**Exercise aim**: Beginning at the line that mentions "Click the Feedback button", retype the rest of the records below exactly. Pictures are not part of the copy.
-------- Source material
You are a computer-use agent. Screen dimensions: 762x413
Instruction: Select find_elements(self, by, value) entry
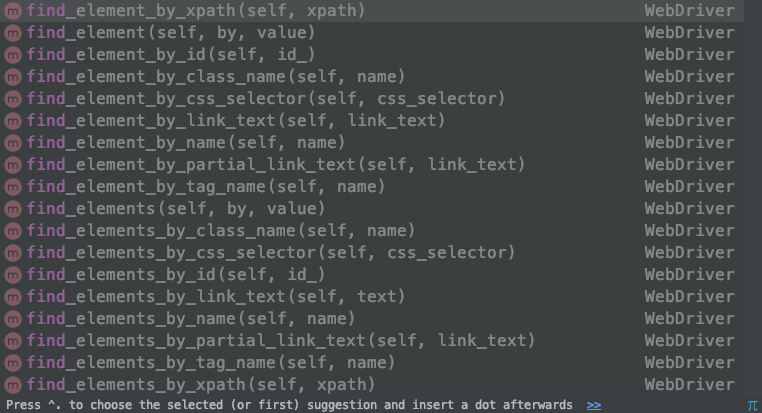pos(372,208)
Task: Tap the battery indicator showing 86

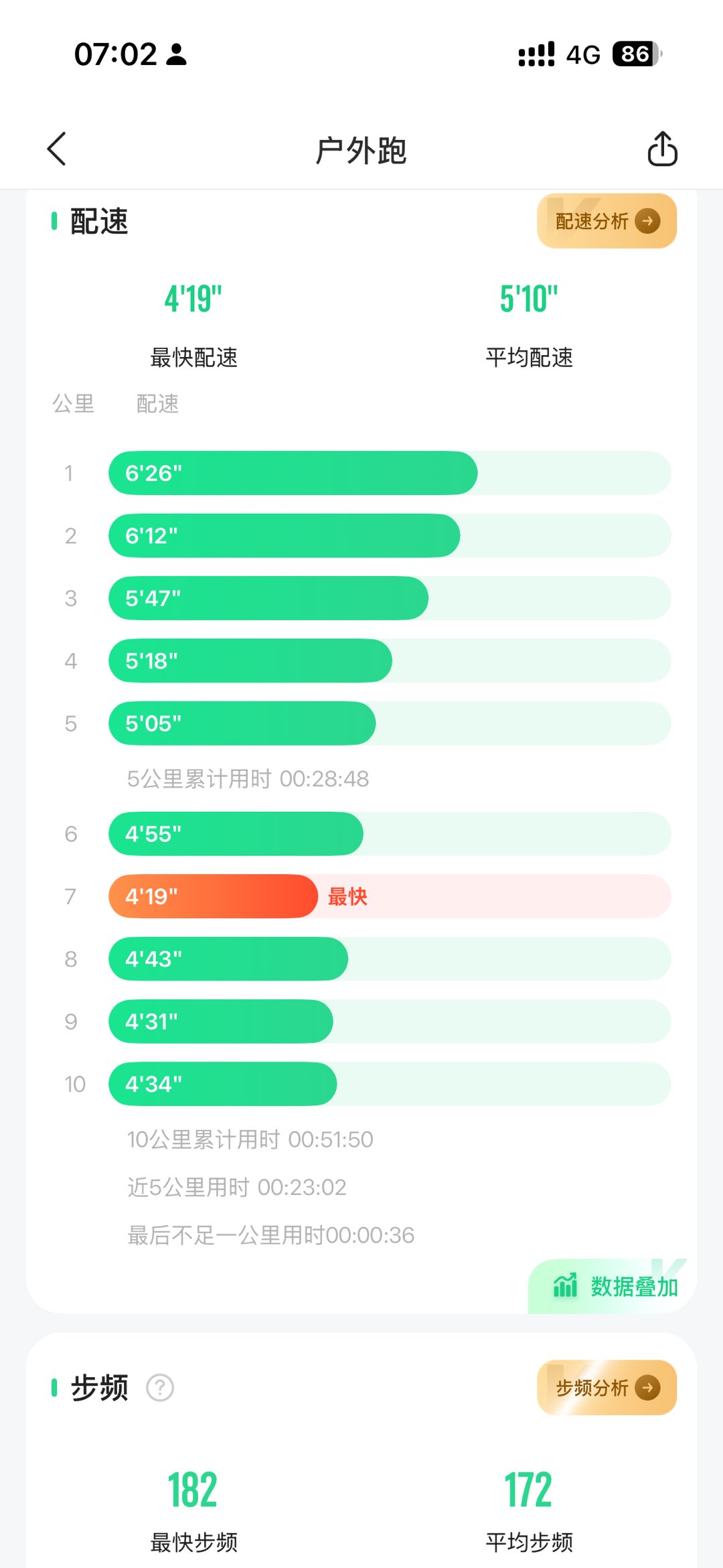Action: 637,54
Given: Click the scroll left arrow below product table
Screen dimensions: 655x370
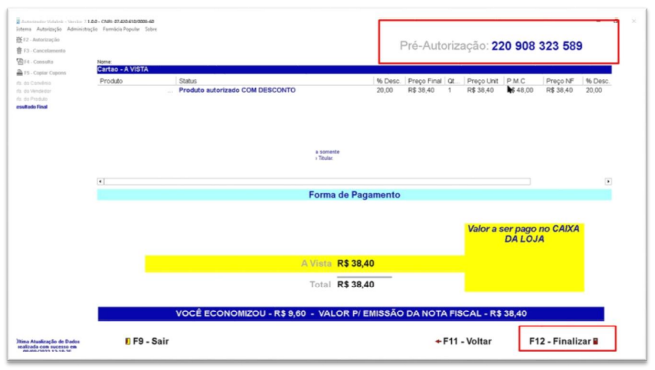Looking at the screenshot, I should click(x=100, y=181).
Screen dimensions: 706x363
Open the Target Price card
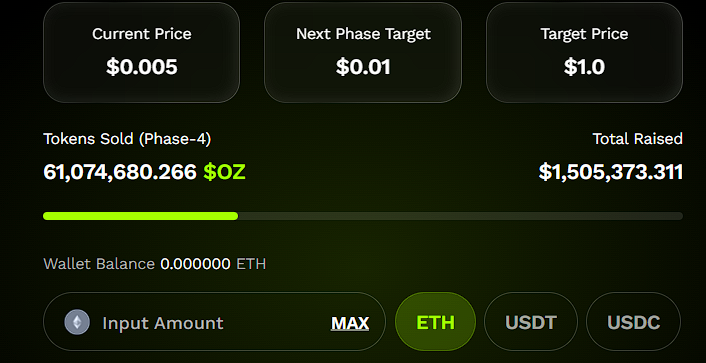coord(584,53)
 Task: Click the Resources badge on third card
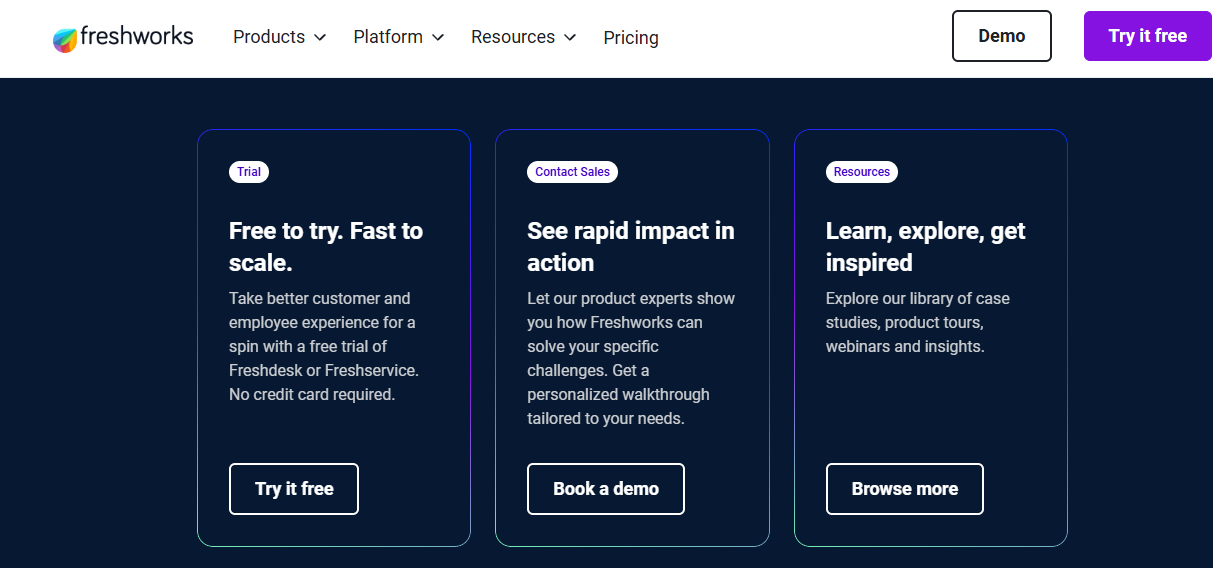[862, 172]

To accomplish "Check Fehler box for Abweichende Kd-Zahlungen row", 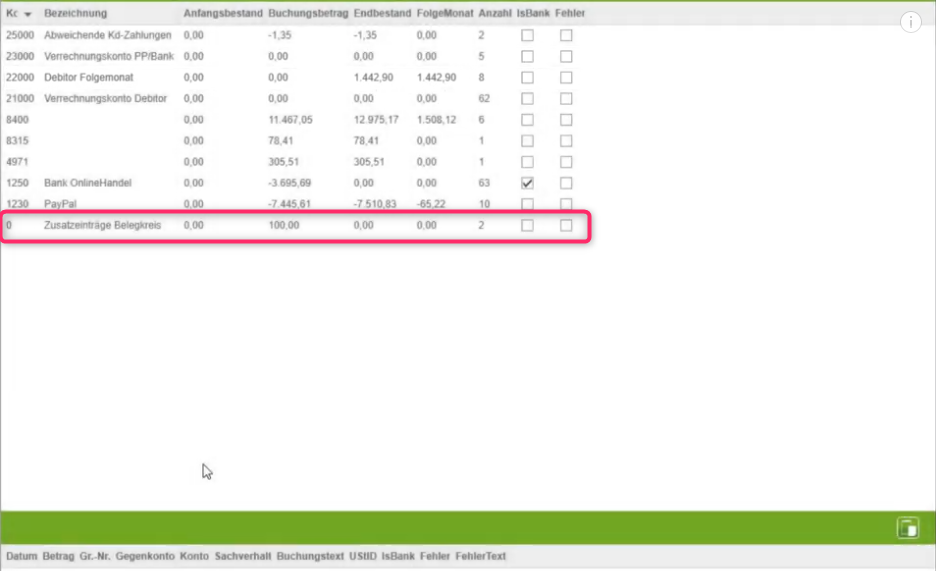I will click(566, 35).
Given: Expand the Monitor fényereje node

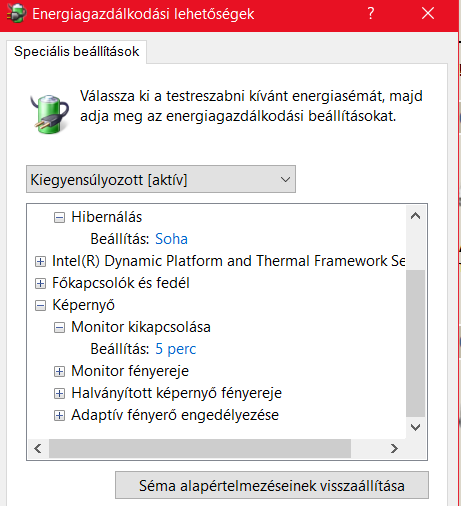Looking at the screenshot, I should [x=59, y=372].
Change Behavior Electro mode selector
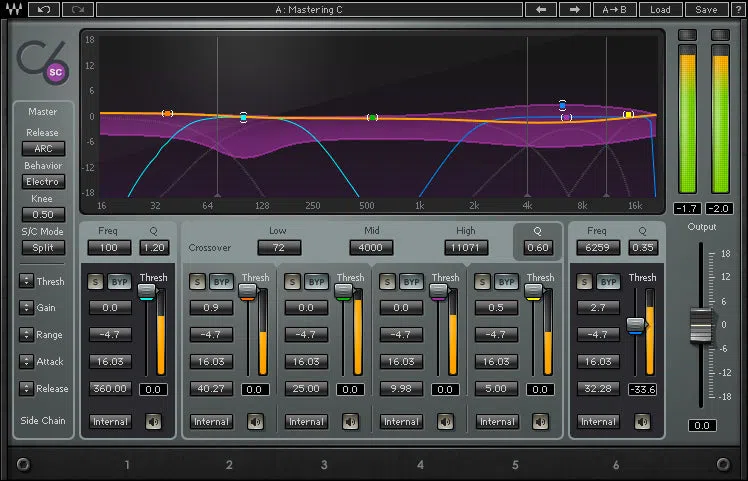The width and height of the screenshot is (748, 481). point(43,182)
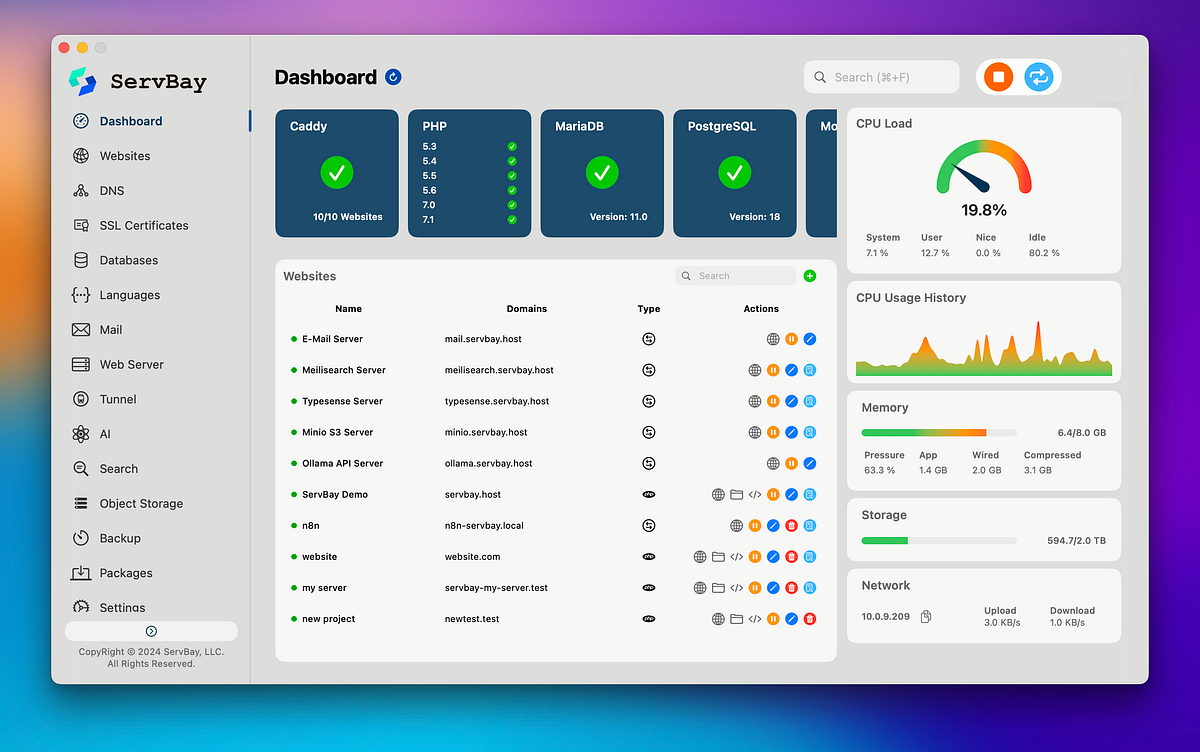Viewport: 1200px width, 752px height.
Task: Open the Databases section from the sidebar
Action: (x=83, y=260)
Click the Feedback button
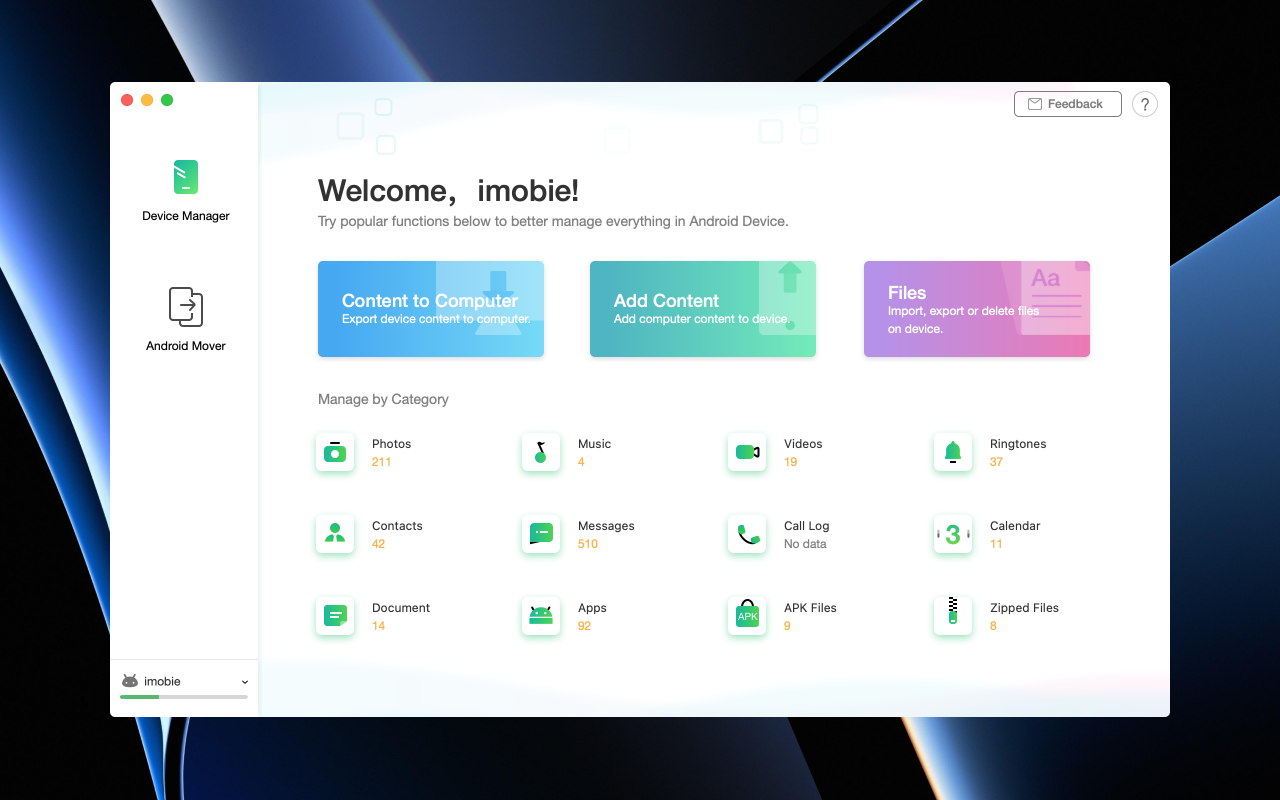 tap(1067, 104)
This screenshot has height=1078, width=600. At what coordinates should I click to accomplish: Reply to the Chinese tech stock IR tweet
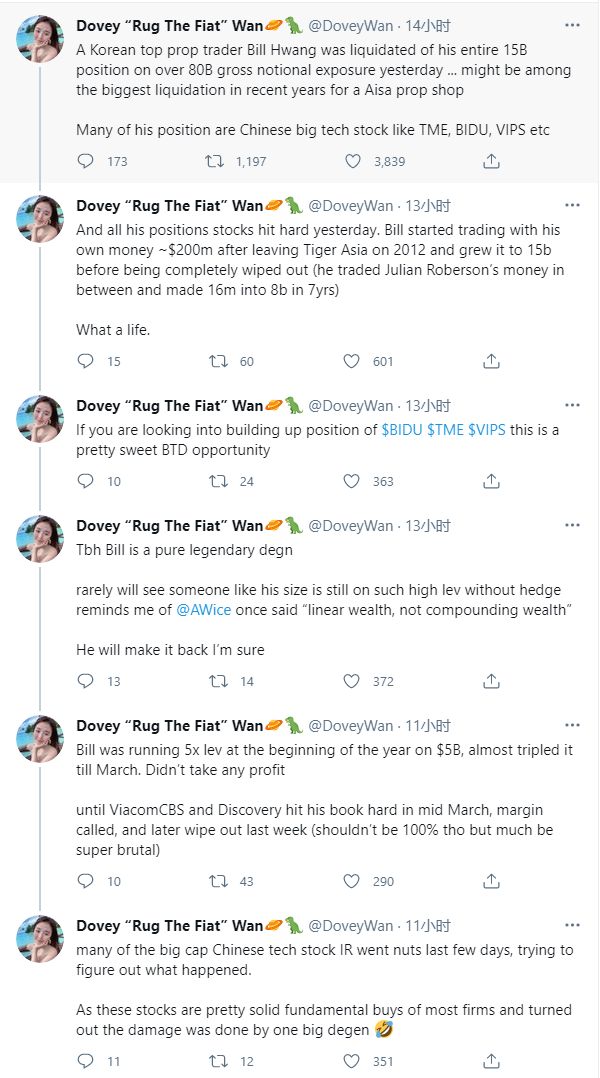(86, 1061)
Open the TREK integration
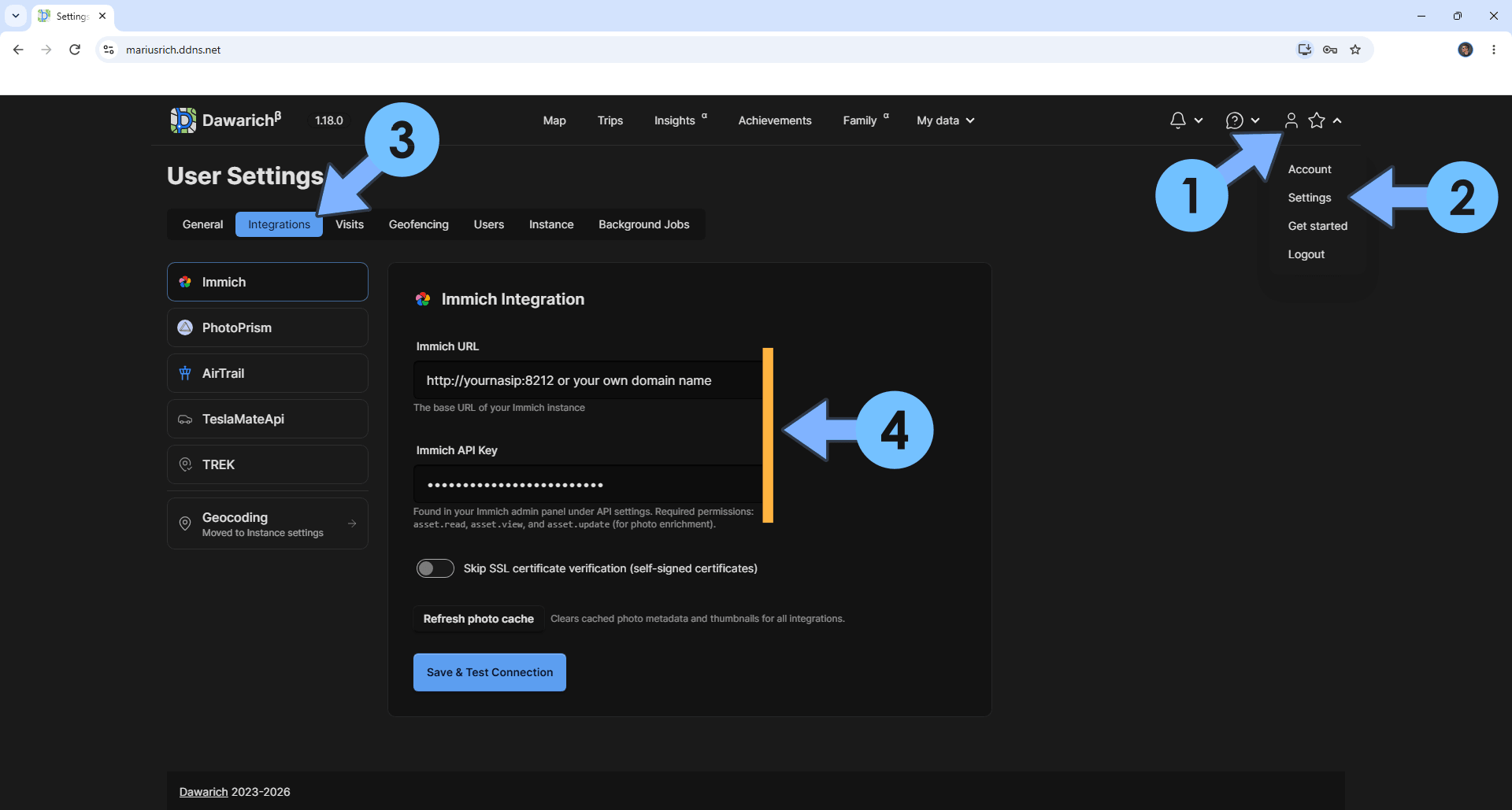Screen dimensions: 1512x810 (x=268, y=464)
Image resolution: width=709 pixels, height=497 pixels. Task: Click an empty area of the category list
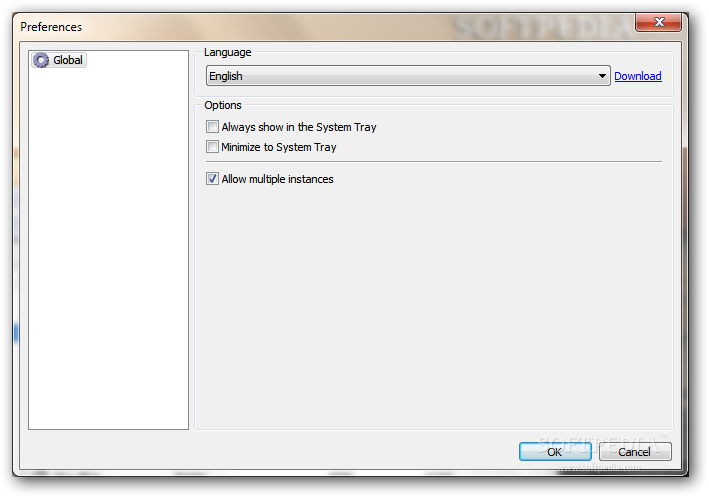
----------------
**Answer area**:
Click the Feedback button
 tap(1067, 104)
This screenshot has height=1078, width=600. At what coordinates should I click to accomplish: Reply to the Chinese tech stock IR tweet
(86, 1061)
Open the TREK integration
Screen dimensions: 1512x810 (x=268, y=464)
Image resolution: width=709 pixels, height=497 pixels. Task: Click an empty area of the category list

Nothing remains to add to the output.